Comment
vendre une prison comme une colonie de vacances
La
Régie des Bâtiments, gérant de l'immobilier de l’Etat et
commanditaire d’œuvres d'intérêt public, a défrayé la
chronique avec les premiers dessins de la future maxi-prison de
Bruxelles. Sur ces images : de souriants hôtes de la prison,
aucun gardien visible, des murs « intégrés dans
l'environnement existant », vert naturel, des bâtiments à
l'échelle d'un village. On dirait une colonie de vacances. Le
communiqué officiel se vante de « l'humanité » de ce
nouveau projet, d'une nouvelle façon de « vivre en milieu
pénitentiaire »...
Celui
qui contrôle le sens des mots s'assure d'une capacité considérable
de maîtrise des esprits. Ainsi, le pouvoir a toujours cherché à
donner aux mots le sens qui l'arrange. Les guerres menées par
l'Occident ne s'appellent plus « guerres », mais «
interventions humanitaires ». Les centres fermés pour
illégaux ne sont pas des prisons pour des gens qui n'ont pas le bout
de papier requis, mais des « centres d'accueil pour réfugiés
». La justice sociale n'est pas ce que chacun entend par être «
juste », mais la Justice avec ses lois et ses juges. On
pourrait dresser tout un dictionnaire des mots du pouvoir qui
exercent une influence profonde sur nos capacités à réfléchir et
à discuter.
Pourtant,
c'est au contact de la réalité et de la vigueur des idées que les
mots tendent à reprendre leur véritable sens. L’aberration qui
consiste à enfermer un être humain dans une cage et à le soumettre
à un contrôle total, peut bien se retrancher derrière des gros
mots comme « protection de la société », «
punition des délinquants », ou tenter de se justifier par «
un accompagnement vers la réinsertion », « un
environnement humain et vert », est-ce que cela n'en reste pas
moins une aberration ? La politique « humaine »
d'incarcération, que l’Etat brandit comme un étendard, ressemble
à un manuel pour repeindre les cages en rose.
Force
est de constater que les cages ne sont pas que physiques. Une cellule
a quatre murs, mais dans la tête, les murs, les grillages et les
barbelés se comptent par centaines. La prison ne devient acceptable
que si on accepte la société actuelle comme inéluctable. Enfermer
quelqu'un n'est envisageable que lorsqu'on croit que la liberté se
trouve dans le code pénal. Condamner la délinquance n'est possible
qu'en écartant de la définition de ce terme tous les méfaits et
les crimes, bien plus importants, des Etats et des capitalistes.

• [Tâche demandée 1]: Reproduisez tel quel le passage du texte sur la future maxi-prison de Bruxelles qui commence à « d'incarcération, que l’Etat » et se termine à « et des capitalistes. ».

• [Relevés de localisation de mots et d'éléments]:

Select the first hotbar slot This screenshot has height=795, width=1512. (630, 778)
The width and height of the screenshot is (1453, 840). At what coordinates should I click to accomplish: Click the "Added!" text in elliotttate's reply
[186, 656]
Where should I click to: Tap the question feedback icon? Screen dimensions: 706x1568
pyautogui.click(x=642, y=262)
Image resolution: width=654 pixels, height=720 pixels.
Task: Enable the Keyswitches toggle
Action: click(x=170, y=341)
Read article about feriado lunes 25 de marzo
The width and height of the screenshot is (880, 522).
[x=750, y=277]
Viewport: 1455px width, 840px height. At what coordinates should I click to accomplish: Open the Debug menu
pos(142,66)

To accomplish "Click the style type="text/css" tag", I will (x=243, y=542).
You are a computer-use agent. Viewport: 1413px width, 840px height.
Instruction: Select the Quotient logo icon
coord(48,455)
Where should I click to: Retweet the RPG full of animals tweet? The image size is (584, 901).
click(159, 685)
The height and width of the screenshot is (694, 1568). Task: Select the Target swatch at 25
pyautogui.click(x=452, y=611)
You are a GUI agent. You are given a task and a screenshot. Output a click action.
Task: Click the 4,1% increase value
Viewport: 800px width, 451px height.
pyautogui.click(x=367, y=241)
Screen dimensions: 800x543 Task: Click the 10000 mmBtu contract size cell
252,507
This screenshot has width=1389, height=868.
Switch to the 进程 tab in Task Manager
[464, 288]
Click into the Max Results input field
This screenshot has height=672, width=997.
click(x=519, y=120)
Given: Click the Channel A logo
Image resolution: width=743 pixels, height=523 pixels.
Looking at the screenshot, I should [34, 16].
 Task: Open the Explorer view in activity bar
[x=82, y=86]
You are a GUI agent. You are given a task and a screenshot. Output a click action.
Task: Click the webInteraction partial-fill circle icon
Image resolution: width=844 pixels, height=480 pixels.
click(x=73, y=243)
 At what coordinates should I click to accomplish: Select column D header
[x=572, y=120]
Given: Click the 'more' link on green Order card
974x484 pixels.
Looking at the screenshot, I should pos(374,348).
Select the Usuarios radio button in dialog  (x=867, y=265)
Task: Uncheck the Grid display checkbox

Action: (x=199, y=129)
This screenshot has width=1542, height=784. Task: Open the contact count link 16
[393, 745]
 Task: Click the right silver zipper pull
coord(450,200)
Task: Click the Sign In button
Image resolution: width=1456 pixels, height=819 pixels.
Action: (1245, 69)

• [Tâche demandée 2]: Mettez à jour les lignes des relevés qui vont de celle contenant « Task: Click the Sign In button » jusqu'à la fin des relevés, en remplaçant « Sign In » par « Log In » sans rien changer d'autre.

• [Réponse attendue 1]:
d'incarcération, que l’Etat brandit comme un étendard, ressemble
à un manuel pour repeindre les cages en rose.
Force
est de constater que les cages ne sont pas que physiques. Une cellule
a quatre murs, mais dans la tête, les murs, les grillages et les
barbelés se comptent par centaines. La prison ne devient acceptable
que si on accepte la société actuelle comme inéluctable. Enfermer
quelqu'un n'est envisageable que lorsqu'on croit que la liberté se
trouve dans le code pénal. Condamner la délinquance n'est possible
qu'en écartant de la définition de ce terme tous les méfaits et
les crimes, bien plus importants, des Etats et des capitalistes.

• [Réponse attendue 2]:
Task: Click the Log In button
Image resolution: width=1456 pixels, height=819 pixels.
Action: (1245, 69)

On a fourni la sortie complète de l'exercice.